U.S. swings from world leader on the environment to a tiny footnote

  

Over the course of just the past few weeks, the United States has gone from the world leader on fighting global warming to its biggest holdout.

The main trigger for this sudden role reversal was President Donald Trump's June 1 announcement that the U.S. would withdraw from the landmark Paris Agreement on climate change, and now we're starting to see the ripple effects of that decision.

Take, for example, what happened at a meeting of the environment ministers from the Group of 7 industrialized nations on Sunday and Monday.

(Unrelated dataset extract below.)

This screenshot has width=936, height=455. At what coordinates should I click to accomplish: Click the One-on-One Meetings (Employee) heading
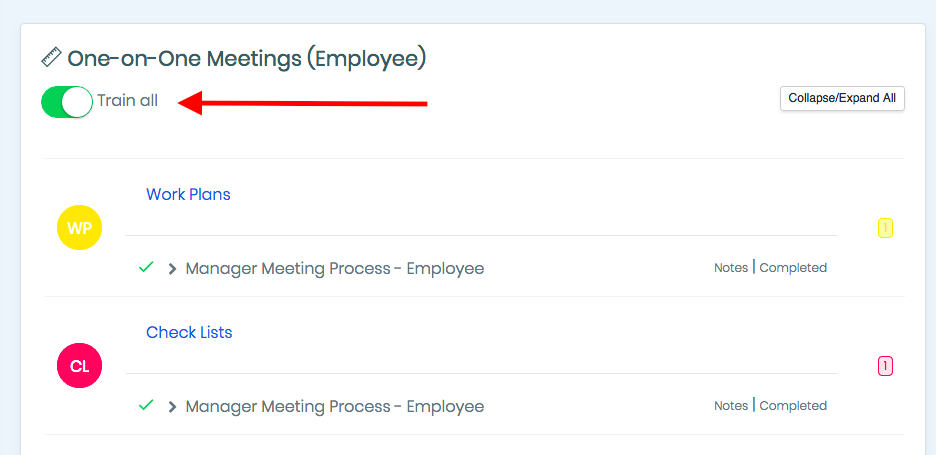coord(247,59)
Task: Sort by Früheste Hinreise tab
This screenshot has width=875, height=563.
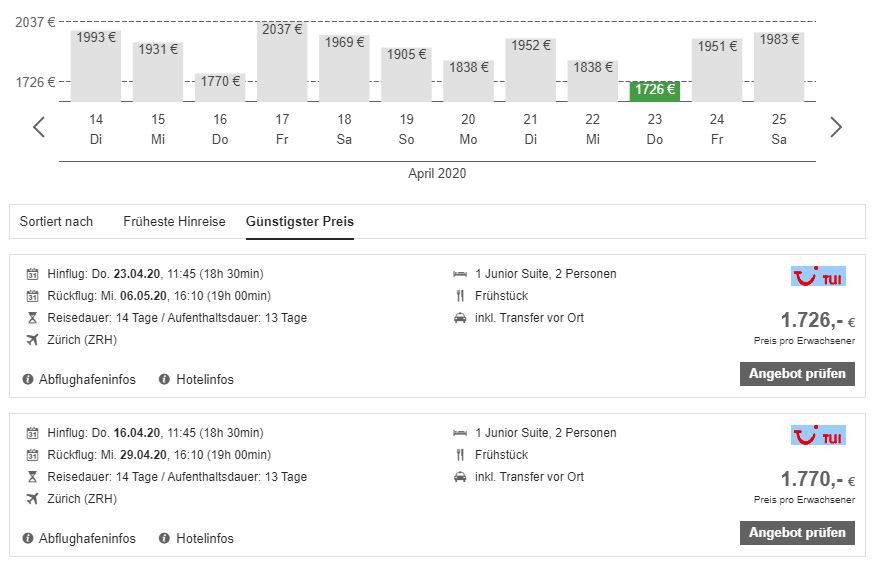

SEE ALSO: An astronaut who just returned from space trolled Trump with the Paris Agreement

The ministers issued a non-binding climate and environment statement attesting to the "irreversibility" of the landmark Paris Agreement and committing to taking a variety of actions to slash greenhouse gas emissions that are warming the planet.

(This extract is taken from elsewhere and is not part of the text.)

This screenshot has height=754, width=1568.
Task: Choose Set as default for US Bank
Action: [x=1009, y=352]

The communiqué reads in part:

The Environment Ministers of Canada, France, Germany, Italy, Japan, and the United Kingdom, and the European Commissioners responsible for environment and climate agree that the Paris agreement is irreversible and its full integrity is key for the security and prosperity of our planet, societies and economies. Our actions will continue to be inspired and guided by the growing, global momentum to tackle climate change and to accelerate the irreversible transition to low-carbon, climate resilient and resource-efficient economies.

Under former President Barack Obama, the U.S. would surely have signed onto such a statement, and it would've made little news.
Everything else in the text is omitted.